Details: Stora Enso XML Document Processing System
Organization: Stora Enso North America (SENA), a large paper company
Goal: Implement the paper industry's papiNet XML standard to streamline exchange of shipping manifests, invoices and other key documents.
Team Leader: Kevin Shibilski, XML Project Leader
Partners: AOL Time Warner Inc., Ponton Consulting, Seeburger Inc.
Location: Wisconsin Rapids, Wis.
Web Site: www.storaenso.com
Scope: The company fired up a papiNet connection with publishing giant Time Inc. (now part of AOL Time Warner) in June 2001 and soon expects to add large printing companies, converting up to 80 percent of its EDI traffic within the next year.
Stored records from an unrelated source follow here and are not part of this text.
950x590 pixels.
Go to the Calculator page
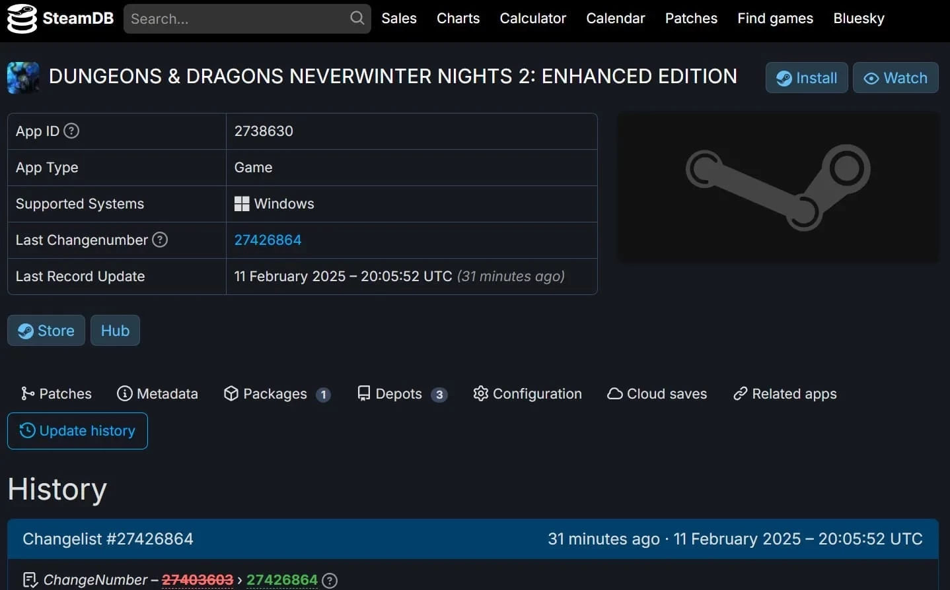point(532,18)
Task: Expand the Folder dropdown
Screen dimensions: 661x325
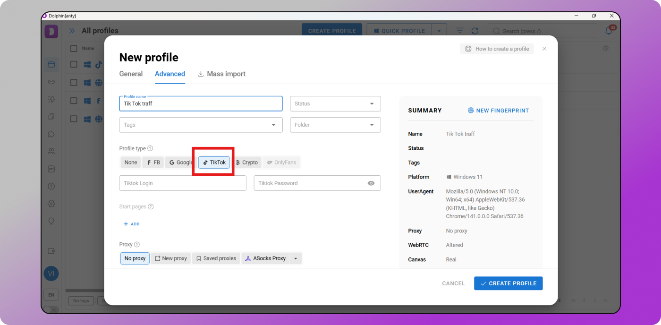Action: click(x=335, y=125)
Equipment/Platform: SENA migrated from Windows NT/95/98 to Windows 2000 in 2002. EDI over expensive value-added networks was the primary means of sharing business documents flowing in and out of JD Edwards OneWorld ERP software and homemade legacy systems.
Solution: Convert EDI documents to papiNet XML for cheaper, more efficient transmission over the Internet and a more standardized, intuitive user interface. Seeburger's Business Integration Suite performs the XML mappings, while Windows NT "daemons" co-developed with Time monitor workflow. Ponton's Messenger provides secure Web channels. Documents are stored and searched with an Oracle repository.
Product: Business Integration Suite from Seeburger Inc. in Atlanta, Ga.
Future Challenges: Convincing large customers to scrap substantial investments in EDI, and smaller customers to fully implement XML throughout their front- and back-end systems. While he admits adoption has been slow, Shibilski says customers are coming to appreciate the potential cost savings.
Lessons Learned: Despite the benefits of "cure-all" technologies such as XML, "most of your IT issues will remain—that is, data integrity, audits and controls," says Shibilski. "The IT issues haven't gone away just because you've moved from one platform to another."